Good intentions = road to hell

Well, I’m up to my old tricks again. Plantkiller… yep. That’s still me.

So… the above is one of my formerly beautiful sweet potato vines that I lovingly brought inside a few months ago. It was the prettiest of the lot, really, with purple tinges on its dark green leaves. It did really well at first, in a medium-sized green antique pot, with no drainage (!). But then, the leaves started to wilt and yellow and my husband suggested it might be root-bound. It had been really big and healthy, generally-speaking, so it made sense that it needed a bigger home. So I transplanted it into one of my big outdoor planters. A few weeks ago, it looked like this…

But very quickly, it turned into this…

Yuck. I should have left it alone. No good deed goes unpunished, truly.

You can see in the top picture the vines have sort of spidery-like webs between them, which are crawling with tiny brown bugs. I didn’t notice them at first, but when I really inspected the carnage up-close, I could see them wriggling around. Even worse, I think these audacious insects were trying to spread their webby crap to other, nearby plants. (Eeek! Not my prize succulents!) So this buggy, tragic sweet potato vine was banished to the basement this weekend, lest it infect its neighbors.

I was about to get all clinical on these bugs, search around online, figure out what they area and how to kill them, determine whether this sad vine is salvageable. (And I still might do that, because the information will no doubt be useful. A good exercise.)

But then… a light bulb went on. I think I know why this plant died. And I am 99 percent sure it’s totally my fault.

This planter was previously populated with another bright green “Marguerite” sweet potato vine, a dusty miller and a coleus, none of which were/are doing too well. The sweet potato vine, in particular, looked like something had munched on it, and the tubers I found at the end of the vine had lots of buggy little holes in them. (Unlike those other fine specimens I found last month.) But, like an idiot, I just moved the plants out, repotting the coleus and dusty miller and tossing the icky sweet potato vine. I left the old dirt in the planter… did not clean it out… and then subjected my beautiful, flourishing purple-ish sweet potato vine to that infected soil.

I bet whatever was munching on that old vine was still in the planter and attacked my happy plant, taking it downhill fast.

Such a bummer.

I might still be able to take a cutting or vine from this fellow and save something… or maybe not. Guess I’ll just have to try.

I feel bad though. It was a really pretty plant. DUH!!!

In happier sweet potato news, those giant tubers I found at the end of my other (non-diseased) planter vine are doing pretty well in the jars of water on my kitchen windowsill. One of the original three is doing nothing, but one is going gangbusters (along with a random vine that I stuck in there) and another is sprouting a little leaf, after my husband turned it upside down to get an “eye” into the water. (Uh, oops.)

The one on the far right came from the diseased planter and has holes in it. No hope for that one, really.
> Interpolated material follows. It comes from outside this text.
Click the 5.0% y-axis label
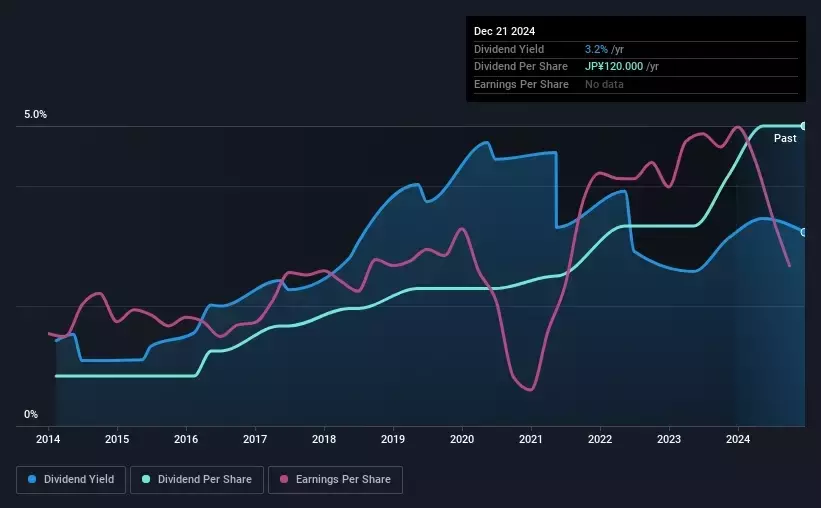 [x=35, y=114]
Think I will toss it.

Notice the coleus and succulent leaves are also growing roots in their glass bottles. (Unlike the ones in my basement lab, but that’s another tale.)
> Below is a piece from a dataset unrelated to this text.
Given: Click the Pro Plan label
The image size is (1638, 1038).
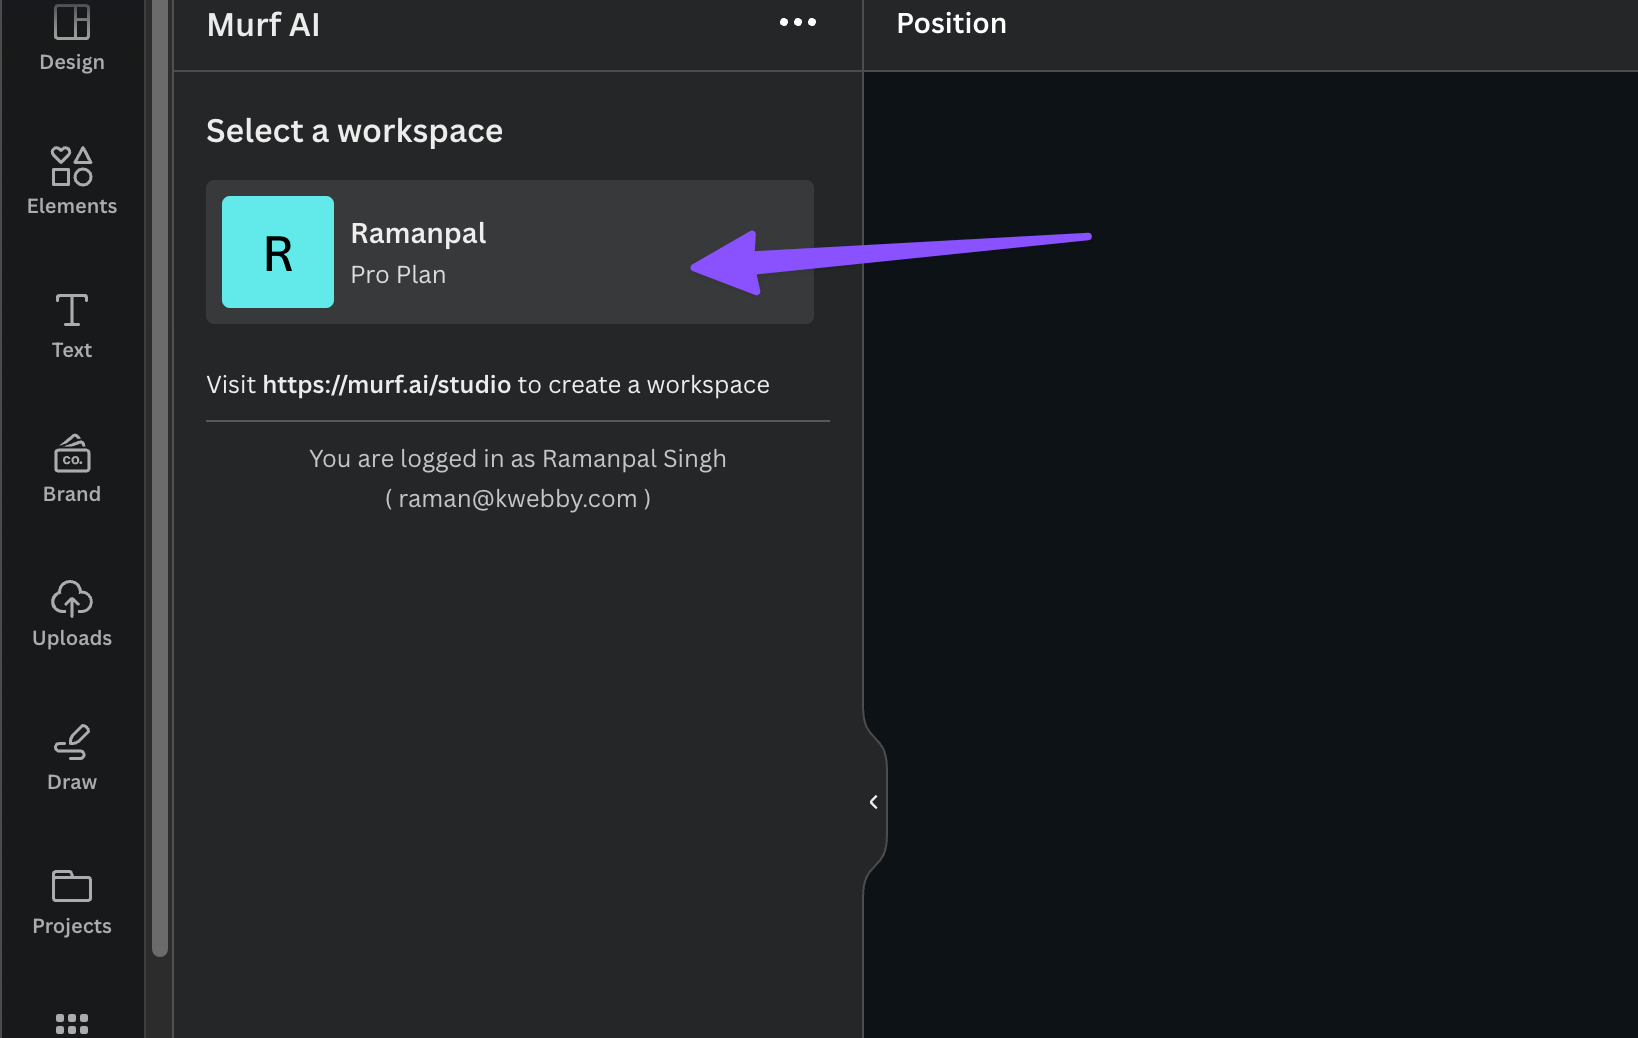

Sigh … grow some, kill some!


About plantkiller

Paysha Rhone is a wife, mother, former-journalist-turned-PR-maven and bad mamajama killing plants in the Victorian splendor of Fitchburg, Massachusetts.
This entry was posted in Keep hope alive, Making do indoors, Mo' plants, mo' problems, Wallowing in death and tagged , , , . Bookmark the permalink.

One Response to Good intentions = road to hell

  1. Heather Munkacsy says:

    Hmmm. I *think* after you initially plant the tuber in the ground/pot, potato plants (or any root veggies) don’t transplant well. Wonder if the same is true for the sweet potato vine?
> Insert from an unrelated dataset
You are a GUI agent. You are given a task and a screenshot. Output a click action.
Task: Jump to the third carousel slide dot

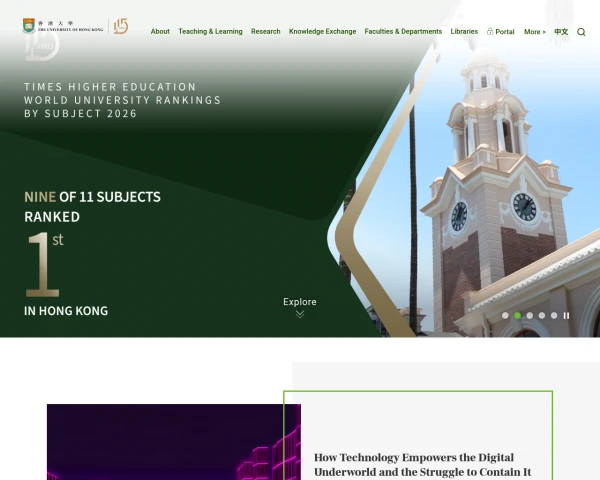529,315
    And crazy coincidence – I *just* got back from a long weekend in Delaware/NJ visiting parents and in-laws. My in-laws happened to be talking about sweet potato vines, and it was the first I’d ever heard about them. So they’re decorative plants and the tubers are inedible; right? Their condo complex had them in planters outside, and when it got cold they let residents take the tubers to grow their own sweet potato vines and my father-in-law took them up on that. You’d love him! He bought poinsettias at Home Depot after Christmas last year for one cent each, kept them alive as regular house plants during the year, then forced them to bloom just in time for the holidays by keeping them in a dark room for 8 hrs/day, then exposing them to light for 8 hours/day (not sure about the unaccounted for 8 hours!). Anyhoo, he now has gorgeous poinsettias that he got for a penny a piece!